Une autre difficulté provient du cas de l’esclavage volontaire, qu’il faudrait accepter selon ce principe puisqu’il ne cause des torts qu’à soi-même. Je n’entrerai évidemment pas dans le détail de la discussion de ce cas. Disons seulement que les défenseurs du principe qui le trouvent embarrassant essaient de montrer qu’en réalité il cause aussi des torts à autrui en instaurant une incertitude générale sur le statut de l’esclavage involontaire.
En faveur du principe dans sa forme simple, on peut dire que, bien que son contenu soit insuffisamment déterminé, il sert de point fixe dans toutes sortes de débats politiques et moraux. A propos de l’usage des drogues, de la consommation de la pornographie, de la soi-disant proximité sexuelle, de la prostitution, ou même du port du voile, la distinction entre causer des torts à autrui et causer des torts à soi-même est constamment invoquée. Ceux qui désapprouvent ces comportements ont tendance à exagérer l’étendue des torts causés à autrui et ceux qui ne les désapprouve pas à les minimiser. Mais cela ne signifie pas qu’ils ne se servent pas du principe dans le débat.

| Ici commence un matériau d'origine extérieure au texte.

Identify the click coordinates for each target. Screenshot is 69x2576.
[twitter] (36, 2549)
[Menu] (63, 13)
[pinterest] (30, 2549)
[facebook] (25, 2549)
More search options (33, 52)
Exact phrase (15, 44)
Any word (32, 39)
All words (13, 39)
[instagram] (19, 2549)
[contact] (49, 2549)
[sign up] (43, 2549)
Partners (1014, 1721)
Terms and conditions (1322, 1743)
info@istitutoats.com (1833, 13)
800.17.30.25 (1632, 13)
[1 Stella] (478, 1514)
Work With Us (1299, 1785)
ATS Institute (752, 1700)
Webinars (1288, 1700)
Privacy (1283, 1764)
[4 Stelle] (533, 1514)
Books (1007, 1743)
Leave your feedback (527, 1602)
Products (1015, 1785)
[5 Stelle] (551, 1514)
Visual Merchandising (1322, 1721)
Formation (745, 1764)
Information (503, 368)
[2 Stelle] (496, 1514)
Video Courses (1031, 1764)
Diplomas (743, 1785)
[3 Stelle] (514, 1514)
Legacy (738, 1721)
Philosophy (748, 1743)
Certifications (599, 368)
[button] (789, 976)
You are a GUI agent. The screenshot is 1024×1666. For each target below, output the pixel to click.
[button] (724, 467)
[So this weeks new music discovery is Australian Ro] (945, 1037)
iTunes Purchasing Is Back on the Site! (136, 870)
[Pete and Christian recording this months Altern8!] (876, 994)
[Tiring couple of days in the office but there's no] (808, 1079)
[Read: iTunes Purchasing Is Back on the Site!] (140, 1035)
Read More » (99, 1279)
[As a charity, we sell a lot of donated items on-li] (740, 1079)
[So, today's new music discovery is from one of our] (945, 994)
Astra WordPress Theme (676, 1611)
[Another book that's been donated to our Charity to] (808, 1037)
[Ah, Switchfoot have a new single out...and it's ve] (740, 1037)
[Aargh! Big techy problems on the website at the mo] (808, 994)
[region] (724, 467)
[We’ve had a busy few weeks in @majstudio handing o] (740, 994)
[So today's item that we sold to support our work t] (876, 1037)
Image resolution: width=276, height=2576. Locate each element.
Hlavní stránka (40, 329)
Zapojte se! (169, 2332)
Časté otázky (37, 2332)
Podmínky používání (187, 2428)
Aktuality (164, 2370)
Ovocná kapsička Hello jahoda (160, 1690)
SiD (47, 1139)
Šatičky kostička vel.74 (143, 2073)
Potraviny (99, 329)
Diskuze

On pourrait m’objecter pour finir, que le principe d’éviter de causer des torts à autrui est en conflit avec le principe de neutralité à l’égard des conceptions du bien personnel puisqu’il peut signifier : « il est moral d’éviter de porter atteinte aux intérêts, besoins, désirs fondamentaux d’autrui ». Ma réponse sera que ce que le principe nous demande, c’est précisément d’établir une différence morale entre causer des torts à autrui et se causer des torts à soi-même indépendante des atteintes aux bien psychologiques ou physique et sans rapport avec leur ampleur. Il se pourrait que, du point de vue psychologique ou physique, les torts que je me cause à moi-même soient supérieurs à ceux que je cause à autrui, mais ils n’auront pas de poids moral pour autant.
Un éclairage que j’espère compréhensible sur certaines préoccupations moralo – prohibitionnistes qui peuvent survenir ici et ailleurs.